*** Excerpt ***
Study Shows Link Between Lung Cancer and Air Quality
p>Exposure to air pollutants even at levels below current European limit values have been shown to increase the risk of lung cancer in a recent Europe wide study. Codenamed Escape the research took data from nine European countries covering a total of almost 313,000 people looking at long term exposure to nitrogen oxides and particulates. Over a period of 13 years 2,095 of the participants developed lung cancer. The researchers from the Danish Cancer Society Research Centre, found that the risk of lung cancer rose by 18% for every five micrograms per cubic metre increase in PM2.5 while a 10 microgram per cubic metre rise in PM10 increased the risk to 22%. There was no visible link with nitrogen oxide levels.
*** End of Excerpt ***
*** Dataset content ***
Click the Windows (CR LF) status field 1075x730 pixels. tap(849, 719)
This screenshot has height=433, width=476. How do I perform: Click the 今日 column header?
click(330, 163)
*** End of Dataset content ***
Required work: Continue the article on air pollution and lung cancer risk from the point where it stops. The data is separate material and has no connection to the article on air pollution and lung cancer.

Result for this exercise:
Lung cancer is the second most common cancer diagnosed in the UK, with around 42,000 people diagnosed in 2010. An estimated 86% of cases are believed to be a direct result of smoking. Other potential triggers include exposure to natural radon gas and asbestos in the workplace. The new study is likely to see air pollution added to the list as a recognised cause of the disease. The results are particularly concerning as risk was still present even at levels currently below limit values. Lead Scientist Dr Ole Raaschou-Nielsen, said: “We found no threshold below which there was no risk. The results showed a picture that ‘the more the worse, the less the better'” Air pollution was mostly linked to adenocarcinoma lung cancer, the only form of the disease to affect significant numbers of non-smokers.